Passage to read:
###

EU ETS alternatives – possibilities offered by the UK opt-out scheme
Saturday, 09 June 2012 20:21

 

The potential administrative cost savings offered under the EU ETS opt out scheme are the replacement of requirement to surrender allowances with an emission reduction target; simplified monitoring, reporting and verification; removal of the requirement to hold a registry account and less burdensome rules for target adjustment on changes of installation capacity. On the other side, installations, however, will not receive a free allocation of emission allowances.

 

General Remarks

 

The interesting practical follow-up to remarks made in the article 'Exclusion of small installations and hospitals from EU ETS – time for conclusive decisions' are the legislative developments in the UK allowing small emitters to opt out EU ETS from 2013

(http://www.decc.gov.uk/en/content/cms/news/pn12_067/pn12_067.aspx).

###

Records:
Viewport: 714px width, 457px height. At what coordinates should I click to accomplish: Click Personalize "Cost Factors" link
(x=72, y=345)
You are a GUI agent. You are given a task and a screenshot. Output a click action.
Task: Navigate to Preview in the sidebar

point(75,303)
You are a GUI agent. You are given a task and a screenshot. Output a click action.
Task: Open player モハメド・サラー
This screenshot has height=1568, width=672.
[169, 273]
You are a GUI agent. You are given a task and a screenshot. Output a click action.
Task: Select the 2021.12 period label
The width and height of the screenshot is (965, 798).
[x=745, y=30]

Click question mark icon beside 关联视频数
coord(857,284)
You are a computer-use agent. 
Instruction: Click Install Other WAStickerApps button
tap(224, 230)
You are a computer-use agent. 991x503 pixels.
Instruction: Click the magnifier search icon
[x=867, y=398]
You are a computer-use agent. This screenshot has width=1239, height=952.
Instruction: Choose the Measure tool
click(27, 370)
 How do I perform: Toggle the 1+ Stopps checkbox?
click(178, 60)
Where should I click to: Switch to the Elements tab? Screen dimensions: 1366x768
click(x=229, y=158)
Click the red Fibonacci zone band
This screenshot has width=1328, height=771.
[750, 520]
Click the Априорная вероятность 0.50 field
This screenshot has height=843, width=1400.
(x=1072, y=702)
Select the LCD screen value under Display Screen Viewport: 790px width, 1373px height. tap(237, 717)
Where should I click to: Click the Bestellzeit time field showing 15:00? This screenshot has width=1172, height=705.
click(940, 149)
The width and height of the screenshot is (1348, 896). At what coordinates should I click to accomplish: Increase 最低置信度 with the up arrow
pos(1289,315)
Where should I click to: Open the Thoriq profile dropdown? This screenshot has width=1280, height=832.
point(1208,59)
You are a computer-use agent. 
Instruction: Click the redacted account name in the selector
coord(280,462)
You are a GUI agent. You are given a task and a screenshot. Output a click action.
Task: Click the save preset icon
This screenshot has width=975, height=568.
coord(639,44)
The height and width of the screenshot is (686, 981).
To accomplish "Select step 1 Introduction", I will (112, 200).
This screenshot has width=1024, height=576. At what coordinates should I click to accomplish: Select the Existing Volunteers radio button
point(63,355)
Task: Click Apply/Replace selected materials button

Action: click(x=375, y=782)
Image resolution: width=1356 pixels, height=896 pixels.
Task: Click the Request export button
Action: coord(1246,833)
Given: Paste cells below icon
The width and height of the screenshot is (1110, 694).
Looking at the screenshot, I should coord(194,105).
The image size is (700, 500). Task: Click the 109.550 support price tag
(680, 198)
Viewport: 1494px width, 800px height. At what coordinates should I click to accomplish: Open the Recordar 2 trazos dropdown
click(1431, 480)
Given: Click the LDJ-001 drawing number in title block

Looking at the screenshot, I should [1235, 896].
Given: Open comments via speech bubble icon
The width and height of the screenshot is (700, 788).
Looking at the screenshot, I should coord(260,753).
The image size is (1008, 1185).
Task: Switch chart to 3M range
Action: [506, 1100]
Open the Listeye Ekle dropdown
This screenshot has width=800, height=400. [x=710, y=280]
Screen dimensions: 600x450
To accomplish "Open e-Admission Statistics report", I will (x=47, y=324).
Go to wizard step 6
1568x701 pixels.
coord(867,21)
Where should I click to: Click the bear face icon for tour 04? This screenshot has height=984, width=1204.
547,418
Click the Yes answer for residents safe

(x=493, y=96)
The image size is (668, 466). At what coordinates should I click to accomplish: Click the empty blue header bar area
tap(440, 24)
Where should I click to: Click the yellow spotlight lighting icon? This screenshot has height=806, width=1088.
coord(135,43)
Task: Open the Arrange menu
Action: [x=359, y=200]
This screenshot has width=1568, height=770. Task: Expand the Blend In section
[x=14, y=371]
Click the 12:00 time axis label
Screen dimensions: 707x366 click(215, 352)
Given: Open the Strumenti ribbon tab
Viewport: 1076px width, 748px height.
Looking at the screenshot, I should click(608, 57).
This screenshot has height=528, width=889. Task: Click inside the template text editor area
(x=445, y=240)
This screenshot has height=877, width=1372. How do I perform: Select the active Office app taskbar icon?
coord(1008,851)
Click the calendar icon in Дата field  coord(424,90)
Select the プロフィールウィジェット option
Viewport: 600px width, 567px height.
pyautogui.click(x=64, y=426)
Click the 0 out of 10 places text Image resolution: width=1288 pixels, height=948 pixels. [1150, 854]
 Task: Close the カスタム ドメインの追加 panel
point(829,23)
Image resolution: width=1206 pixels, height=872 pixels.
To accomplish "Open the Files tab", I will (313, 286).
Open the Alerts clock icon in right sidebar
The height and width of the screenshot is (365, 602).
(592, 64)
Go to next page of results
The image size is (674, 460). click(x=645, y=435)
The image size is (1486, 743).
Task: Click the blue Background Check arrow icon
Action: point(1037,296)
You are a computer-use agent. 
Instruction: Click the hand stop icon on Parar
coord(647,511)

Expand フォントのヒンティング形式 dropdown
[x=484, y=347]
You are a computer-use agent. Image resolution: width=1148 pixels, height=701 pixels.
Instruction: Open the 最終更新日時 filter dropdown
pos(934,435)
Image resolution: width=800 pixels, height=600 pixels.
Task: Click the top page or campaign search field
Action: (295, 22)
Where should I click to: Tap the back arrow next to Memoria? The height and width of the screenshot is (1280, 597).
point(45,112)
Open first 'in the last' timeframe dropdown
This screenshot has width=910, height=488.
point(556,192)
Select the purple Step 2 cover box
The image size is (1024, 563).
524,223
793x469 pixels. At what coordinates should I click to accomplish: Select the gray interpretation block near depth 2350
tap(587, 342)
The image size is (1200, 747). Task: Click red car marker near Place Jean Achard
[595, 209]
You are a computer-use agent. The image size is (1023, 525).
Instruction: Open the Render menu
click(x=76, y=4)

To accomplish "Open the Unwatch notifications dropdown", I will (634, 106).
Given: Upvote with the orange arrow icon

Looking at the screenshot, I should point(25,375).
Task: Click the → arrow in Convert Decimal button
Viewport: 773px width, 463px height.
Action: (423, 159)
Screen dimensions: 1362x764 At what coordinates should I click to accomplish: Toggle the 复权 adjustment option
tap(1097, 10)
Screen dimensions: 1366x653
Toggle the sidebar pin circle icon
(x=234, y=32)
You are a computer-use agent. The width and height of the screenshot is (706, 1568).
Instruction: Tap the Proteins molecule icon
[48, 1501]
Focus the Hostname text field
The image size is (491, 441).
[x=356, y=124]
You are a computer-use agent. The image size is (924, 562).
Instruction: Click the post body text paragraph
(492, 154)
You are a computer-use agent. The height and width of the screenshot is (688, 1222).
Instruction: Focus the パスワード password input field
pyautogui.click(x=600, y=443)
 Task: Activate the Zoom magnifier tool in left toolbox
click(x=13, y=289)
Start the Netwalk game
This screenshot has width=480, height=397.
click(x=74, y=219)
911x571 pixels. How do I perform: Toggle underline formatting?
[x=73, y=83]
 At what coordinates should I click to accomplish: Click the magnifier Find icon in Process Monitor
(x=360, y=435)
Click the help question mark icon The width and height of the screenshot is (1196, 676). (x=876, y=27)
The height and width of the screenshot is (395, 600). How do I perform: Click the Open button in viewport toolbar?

###

Task instructions:
Can you reproduce everything in the EU ETS opt-out piece from "The potential administrative" down to "of emission allowances.", word for word? Rely on the EU ETS opt-out piece and nothing else.

Exercise answer:
The potential administrative cost savings offered under the EU ETS opt out scheme are the replacement of requirement to surrender allowances with an emission reduction target; simplified monitoring, reporting and verification; removal of the requirement to hold a registry account and less burdensome rules for target adjustment on changes of installation capacity. On the other side, installations, however, will not receive a free allocation of emission allowances.